*Task objective*
Return each line of the material verbatim.
##########
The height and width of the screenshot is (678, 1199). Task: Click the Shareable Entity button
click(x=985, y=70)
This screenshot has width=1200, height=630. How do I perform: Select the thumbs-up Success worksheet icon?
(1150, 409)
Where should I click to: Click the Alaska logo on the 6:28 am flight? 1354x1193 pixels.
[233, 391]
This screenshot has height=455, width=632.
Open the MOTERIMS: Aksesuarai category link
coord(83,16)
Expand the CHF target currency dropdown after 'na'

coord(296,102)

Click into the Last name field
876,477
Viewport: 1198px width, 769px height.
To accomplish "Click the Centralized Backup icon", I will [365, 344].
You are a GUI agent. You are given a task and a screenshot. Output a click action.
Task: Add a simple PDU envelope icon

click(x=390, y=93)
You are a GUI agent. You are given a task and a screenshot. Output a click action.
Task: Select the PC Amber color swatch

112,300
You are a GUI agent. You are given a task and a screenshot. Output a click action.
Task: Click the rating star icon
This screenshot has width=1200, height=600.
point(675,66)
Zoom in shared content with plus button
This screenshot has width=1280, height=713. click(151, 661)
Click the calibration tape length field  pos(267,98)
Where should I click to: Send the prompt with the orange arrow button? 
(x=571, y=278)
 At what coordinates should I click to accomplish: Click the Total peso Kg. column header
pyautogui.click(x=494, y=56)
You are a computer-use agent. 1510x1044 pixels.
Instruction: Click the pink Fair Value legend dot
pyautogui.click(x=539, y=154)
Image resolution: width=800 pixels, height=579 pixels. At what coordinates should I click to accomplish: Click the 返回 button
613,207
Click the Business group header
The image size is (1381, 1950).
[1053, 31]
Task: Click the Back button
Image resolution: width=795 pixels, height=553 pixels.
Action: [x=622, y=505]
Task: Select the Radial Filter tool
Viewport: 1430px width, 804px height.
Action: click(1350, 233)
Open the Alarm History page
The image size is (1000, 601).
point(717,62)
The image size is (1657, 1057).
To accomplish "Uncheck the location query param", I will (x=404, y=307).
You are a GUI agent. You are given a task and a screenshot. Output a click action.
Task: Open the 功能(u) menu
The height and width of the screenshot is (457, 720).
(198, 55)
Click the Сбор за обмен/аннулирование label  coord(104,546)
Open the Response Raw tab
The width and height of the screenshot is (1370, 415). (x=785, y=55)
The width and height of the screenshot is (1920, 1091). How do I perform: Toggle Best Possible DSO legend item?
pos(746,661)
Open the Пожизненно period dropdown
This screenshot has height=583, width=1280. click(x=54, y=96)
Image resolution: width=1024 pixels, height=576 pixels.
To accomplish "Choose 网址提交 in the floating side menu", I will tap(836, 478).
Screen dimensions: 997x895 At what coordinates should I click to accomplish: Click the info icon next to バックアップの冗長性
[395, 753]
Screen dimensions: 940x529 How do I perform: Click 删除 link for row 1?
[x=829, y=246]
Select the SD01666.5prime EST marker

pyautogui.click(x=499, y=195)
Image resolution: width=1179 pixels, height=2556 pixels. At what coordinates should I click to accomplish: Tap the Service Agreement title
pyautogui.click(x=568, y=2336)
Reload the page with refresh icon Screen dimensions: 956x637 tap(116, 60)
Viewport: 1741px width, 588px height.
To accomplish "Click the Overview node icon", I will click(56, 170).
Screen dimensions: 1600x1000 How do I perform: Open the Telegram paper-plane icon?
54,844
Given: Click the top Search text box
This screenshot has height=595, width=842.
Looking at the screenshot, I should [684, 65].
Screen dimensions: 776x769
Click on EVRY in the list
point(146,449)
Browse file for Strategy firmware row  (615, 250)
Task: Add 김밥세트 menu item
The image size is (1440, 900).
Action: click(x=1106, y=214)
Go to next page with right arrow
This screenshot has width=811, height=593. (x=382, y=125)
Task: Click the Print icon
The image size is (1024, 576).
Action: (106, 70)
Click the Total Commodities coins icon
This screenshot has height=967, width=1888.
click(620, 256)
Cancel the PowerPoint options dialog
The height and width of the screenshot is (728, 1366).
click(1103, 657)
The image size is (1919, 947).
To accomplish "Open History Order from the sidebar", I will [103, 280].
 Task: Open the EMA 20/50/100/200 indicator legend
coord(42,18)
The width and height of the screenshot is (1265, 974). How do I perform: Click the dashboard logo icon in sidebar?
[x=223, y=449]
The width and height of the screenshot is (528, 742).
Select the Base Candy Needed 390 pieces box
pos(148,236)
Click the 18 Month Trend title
##########
*Answer to this task*
The height and width of the screenshot is (678, 1199). Task: Click the Shareable Entity button
click(x=985, y=70)
This screenshot has width=1200, height=630. How do I perform: Select the thumbs-up Success worksheet icon?
(1150, 409)
Where should I click to: Click the Alaska logo on the 6:28 am flight? 1354x1193 pixels.
[233, 391]
This screenshot has height=455, width=632.
Open the MOTERIMS: Aksesuarai category link
coord(83,16)
Expand the CHF target currency dropdown after 'na'

coord(296,102)

Click into the Last name field
876,477
Viewport: 1198px width, 769px height.
To accomplish "Click the Centralized Backup icon", I will [365, 344].
You are a GUI agent. You are given a task and a screenshot. Output a click action.
Task: Add a simple PDU envelope icon

click(x=390, y=93)
You are a GUI agent. You are given a task and a screenshot. Output a click action.
Task: Select the PC Amber color swatch

112,300
You are a GUI agent. You are given a task and a screenshot. Output a click action.
Task: Click the rating star icon
This screenshot has width=1200, height=600.
point(675,66)
Zoom in shared content with plus button
This screenshot has width=1280, height=713. click(151, 661)
Click the calibration tape length field  pos(267,98)
Where should I click to: Send the prompt with the orange arrow button? 
(x=571, y=278)
 At what coordinates should I click to accomplish: Click the Total peso Kg. column header
pyautogui.click(x=494, y=56)
You are a computer-use agent. 1510x1044 pixels.
Instruction: Click the pink Fair Value legend dot
pyautogui.click(x=539, y=154)
Image resolution: width=800 pixels, height=579 pixels. At what coordinates should I click to accomplish: Click the 返回 button
613,207
Click the Business group header
The image size is (1381, 1950).
[1053, 31]
Task: Click the Back button
Image resolution: width=795 pixels, height=553 pixels.
Action: [x=622, y=505]
Task: Select the Radial Filter tool
Viewport: 1430px width, 804px height.
Action: click(1350, 233)
Open the Alarm History page
The image size is (1000, 601).
point(717,62)
The image size is (1657, 1057).
To accomplish "Uncheck the location query param", I will (x=404, y=307).
You are a GUI agent. You are given a task and a screenshot. Output a click action.
Task: Open the 功能(u) menu
The height and width of the screenshot is (457, 720).
(198, 55)
Click the Сбор за обмен/аннулирование label  coord(104,546)
Open the Response Raw tab
The width and height of the screenshot is (1370, 415). (x=785, y=55)
The width and height of the screenshot is (1920, 1091). How do I perform: Toggle Best Possible DSO legend item?
pos(746,661)
Open the Пожизненно period dropdown
This screenshot has height=583, width=1280. click(x=54, y=96)
Image resolution: width=1024 pixels, height=576 pixels.
To accomplish "Choose 网址提交 in the floating side menu", I will tap(836, 478).
Screen dimensions: 997x895 At what coordinates should I click to accomplish: Click the info icon next to バックアップの冗長性
[395, 753]
Screen dimensions: 940x529 How do I perform: Click 删除 link for row 1?
[x=829, y=246]
Select the SD01666.5prime EST marker

pyautogui.click(x=499, y=195)
Image resolution: width=1179 pixels, height=2556 pixels. At what coordinates should I click to accomplish: Tap the Service Agreement title
pyautogui.click(x=568, y=2336)
Reload the page with refresh icon Screen dimensions: 956x637 tap(116, 60)
Viewport: 1741px width, 588px height.
To accomplish "Click the Overview node icon", I will click(56, 170).
Screen dimensions: 1600x1000 How do I perform: Open the Telegram paper-plane icon?
54,844
Given: Click the top Search text box
This screenshot has height=595, width=842.
Looking at the screenshot, I should [684, 65].
Screen dimensions: 776x769
Click on EVRY in the list
point(146,449)
Browse file for Strategy firmware row  (615, 250)
Task: Add 김밥세트 menu item
The image size is (1440, 900).
Action: click(x=1106, y=214)
Go to next page with right arrow
This screenshot has width=811, height=593. (x=382, y=125)
Task: Click the Print icon
The image size is (1024, 576).
Action: (106, 70)
Click the Total Commodities coins icon
This screenshot has height=967, width=1888.
click(620, 256)
Cancel the PowerPoint options dialog
The height and width of the screenshot is (728, 1366).
click(1103, 657)
The image size is (1919, 947).
To accomplish "Open History Order from the sidebar", I will [103, 280].
 Task: Open the EMA 20/50/100/200 indicator legend
coord(42,18)
The width and height of the screenshot is (1265, 974). How do I perform: Click the dashboard logo icon in sidebar?
[x=223, y=449]
The width and height of the screenshot is (528, 742).
Select the Base Candy Needed 390 pieces box
pos(148,236)
Click the 18 Month Trend title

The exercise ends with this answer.